• Otter Views: Computers and Fireworks

    I was advised long ago to omit climatic references in these dispatches, as the weather invariably changes between composition and publication, if not during composition itself. But I’m a slow learner.

    As I start this one on Sunday morning, a warm marine fog cloaks the town. Visibility has diminished to a two-block hemisphere, as if “The Truman Show” had been packed in dry ice.

    It’s an intimate, muffling fog; one that confers a shared goodwill on those it encloses, in somewhat the way a beach bonfire unites those in the flickering circle of its glow. This fog also quells the desire to be elsewhere. As far as the senses can detect, there is no elsewhere.

    It’s also the sort of fog that swallows fireworks shows this time of year. I’ve seen enough of those now to understand that the July pyrotechnics display is a hit-or-miss proposition hereabouts.

    In clear years, you get the vivid, almost shocking clarity of a panoramic photo in a travel agency window. Every spark and starburst blazes against a blue-black sky. Fantastic bouquets of color bathe the upturned faces of rapturous thousands lining the cliffs.

    In fog years, the skyrockets vanish at birth. There follow thudding booms aloft, then brief jellyfish throbs of color pulsing in the grayness. It’s like hearing the Wednesday night African drummers, but with sporadic smears of light added. Some definition is lost.

    Not so the fireworks display I received in this morning’s e-mail. Purportedly the work of the Nagaoka fireworks company, the show is billed in translation as “Fireworks the most beautiful in the Japan.”

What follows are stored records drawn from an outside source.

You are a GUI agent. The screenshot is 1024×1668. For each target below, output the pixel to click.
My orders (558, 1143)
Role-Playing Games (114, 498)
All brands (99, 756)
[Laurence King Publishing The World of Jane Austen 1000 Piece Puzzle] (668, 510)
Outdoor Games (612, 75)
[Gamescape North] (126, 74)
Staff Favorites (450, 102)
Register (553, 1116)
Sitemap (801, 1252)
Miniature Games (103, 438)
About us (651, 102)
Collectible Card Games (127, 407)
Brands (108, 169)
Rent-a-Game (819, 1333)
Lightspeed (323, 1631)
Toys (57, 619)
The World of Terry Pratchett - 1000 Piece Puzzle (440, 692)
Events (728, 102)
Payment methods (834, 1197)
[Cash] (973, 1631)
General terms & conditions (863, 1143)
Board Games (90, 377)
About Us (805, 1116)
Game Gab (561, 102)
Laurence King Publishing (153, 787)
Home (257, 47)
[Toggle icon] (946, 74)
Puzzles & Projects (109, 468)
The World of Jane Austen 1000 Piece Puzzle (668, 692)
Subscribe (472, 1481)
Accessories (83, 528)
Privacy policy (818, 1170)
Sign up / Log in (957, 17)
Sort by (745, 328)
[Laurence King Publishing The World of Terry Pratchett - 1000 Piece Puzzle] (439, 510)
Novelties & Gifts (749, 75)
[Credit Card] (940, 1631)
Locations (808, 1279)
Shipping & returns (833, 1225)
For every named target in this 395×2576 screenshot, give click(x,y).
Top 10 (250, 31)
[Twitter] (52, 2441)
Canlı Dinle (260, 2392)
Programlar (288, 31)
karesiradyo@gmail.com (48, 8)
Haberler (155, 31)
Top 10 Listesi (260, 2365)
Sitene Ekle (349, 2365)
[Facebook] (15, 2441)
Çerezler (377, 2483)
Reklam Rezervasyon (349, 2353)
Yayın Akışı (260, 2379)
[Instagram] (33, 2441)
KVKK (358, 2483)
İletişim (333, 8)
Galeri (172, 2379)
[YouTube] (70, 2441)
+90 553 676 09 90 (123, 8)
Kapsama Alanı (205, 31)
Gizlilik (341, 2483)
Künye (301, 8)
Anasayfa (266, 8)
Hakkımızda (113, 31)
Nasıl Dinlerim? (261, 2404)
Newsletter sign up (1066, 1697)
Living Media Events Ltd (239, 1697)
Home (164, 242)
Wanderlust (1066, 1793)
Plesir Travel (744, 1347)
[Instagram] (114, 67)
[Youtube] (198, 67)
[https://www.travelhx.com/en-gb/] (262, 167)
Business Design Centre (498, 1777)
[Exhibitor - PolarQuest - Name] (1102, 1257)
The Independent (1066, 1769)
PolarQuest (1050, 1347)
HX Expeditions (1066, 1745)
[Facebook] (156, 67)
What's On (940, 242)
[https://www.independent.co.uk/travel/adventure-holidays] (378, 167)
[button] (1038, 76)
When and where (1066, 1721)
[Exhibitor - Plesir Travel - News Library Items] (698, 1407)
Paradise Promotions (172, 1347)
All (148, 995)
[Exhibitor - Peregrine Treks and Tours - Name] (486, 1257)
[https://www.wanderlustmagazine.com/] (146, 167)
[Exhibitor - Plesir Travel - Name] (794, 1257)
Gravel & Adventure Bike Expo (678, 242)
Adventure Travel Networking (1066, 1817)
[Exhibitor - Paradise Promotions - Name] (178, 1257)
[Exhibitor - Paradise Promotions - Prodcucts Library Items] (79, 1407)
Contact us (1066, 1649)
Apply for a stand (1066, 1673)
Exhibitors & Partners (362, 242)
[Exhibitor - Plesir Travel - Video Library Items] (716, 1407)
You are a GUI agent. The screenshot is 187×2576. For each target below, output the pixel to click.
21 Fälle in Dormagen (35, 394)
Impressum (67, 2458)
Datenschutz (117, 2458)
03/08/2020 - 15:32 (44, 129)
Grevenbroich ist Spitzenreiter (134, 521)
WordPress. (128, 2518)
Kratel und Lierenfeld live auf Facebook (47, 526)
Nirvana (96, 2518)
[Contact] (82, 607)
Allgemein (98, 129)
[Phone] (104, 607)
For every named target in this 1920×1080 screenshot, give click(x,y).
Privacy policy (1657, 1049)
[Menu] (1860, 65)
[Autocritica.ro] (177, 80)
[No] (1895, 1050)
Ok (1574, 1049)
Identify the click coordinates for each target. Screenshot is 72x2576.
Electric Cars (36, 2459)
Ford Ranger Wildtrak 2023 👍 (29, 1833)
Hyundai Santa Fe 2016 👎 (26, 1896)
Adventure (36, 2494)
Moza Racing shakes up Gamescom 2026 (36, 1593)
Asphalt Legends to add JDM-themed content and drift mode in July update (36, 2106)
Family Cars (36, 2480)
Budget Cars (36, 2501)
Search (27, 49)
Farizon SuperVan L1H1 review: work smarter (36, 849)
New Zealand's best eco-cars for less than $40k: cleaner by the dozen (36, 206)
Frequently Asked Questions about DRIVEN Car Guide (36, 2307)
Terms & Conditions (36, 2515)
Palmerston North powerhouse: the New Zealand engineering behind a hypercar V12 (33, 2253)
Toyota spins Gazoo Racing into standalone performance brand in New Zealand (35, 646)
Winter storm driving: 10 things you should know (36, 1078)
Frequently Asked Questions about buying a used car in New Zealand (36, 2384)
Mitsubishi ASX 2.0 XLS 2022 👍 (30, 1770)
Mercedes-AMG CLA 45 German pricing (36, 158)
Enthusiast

    I won’t belabor you with details of this fantastic half-hour spectacle, because you’ve probably seen it on your smart phone. Suffice to say, should fog enshroud this year’s Feast of Lanterns fireworks, Nagaoka could be the go-to backup site.

    I’m still new enough to the computer age to be astonished that a 30-minute, full- color, surround-sound fireworks show can be encrypted in a single e-mail. Thus I gazed in awe as “fireworks the most beautiful” shimmered like the aurora borealis across my laptop’s little screen. It could be a timely finale, because my computer will soon go dark . . . or at least enter a fog zone of perilous uncertainty.

    As the beneficiary of a tech-savvy housemate’s “wi-fi” setup, I have for the past three years enjoyed a carefree cybernetic life. I’d pay him $33 monthly, and he’d keep the digits and pixels crackling through the walls. If a modem or a router burned out, he’d have a replacement unit hooked up within days.

    This fostered in me a lovely but dangerous complacency. I’ve known that if I needed to use my computer, I could just turn it on, and the Internet would be there. It all felt as secure and comfy as lying in well-anchored hammock.

    But that’s ending. Apparently technology is now so advanced that digits and pixels can be transmitted without copper wires, fiber optic cables, modems, “set-top boxes” and other vexing intermediaries.

    “I’ll be cancelling my cable service in mid-July,” my housemate advised several weeks ago. “So that’ll be it for the house wi-fi. You may want to set up your own Internet connection before then.”

    “Huh?” I said.

    “Yeah, I realized I can do it all with my smart phone plan,” he explained. “No sense paying double.”

    Not owning a smart phone myself, I didn’t get it. How can one phone access 1200 TV channels, 10,000 movies-on-demand, a million sound recordings, 24-hour Nascar coverage and the entire “world wide web”? Not to mention phoning, texting, tweeting, twittering, file-sharing and Facebooking? I’ll bet “apps” are involved somehow.

    Anyway, I thanked my housemate for his three years of steadfast internet provision. Then I called AT&T, which has been bombarding our neighborhood with “$19.95 introductory rate” Internet service offers.

    “How long does the introductory rate last?” I inquired.
    “One year,” the lady replied. “Then it goes up to $33 a month.”
    “I can live with that,” I said. “That’s what I pay now.”
    From there, she accelerated through a blizzard of other fees –for line and phone jack installation, for “inside wire protection,” and for various modems, firewalls, routers and black boxes. She ended with a drumroll: the $180 fine I’d pay for terminating service short of a year.

    “Um . . . okay,” I gulped. “But I’ve heard routers and modems tend to burn out. What should I do then?”

    “Oh, just mail them back, and we’ll send you replacements,” she said airily. “You’ll get a $5 adjustment on your bill.”

    We scheduled installation for July 7, so I’m hoping to finish this now (July 6). Then I’ll watch the Japanese fireworks one more time, e-mail farewells to my two brothers, and vanish silently into the fog.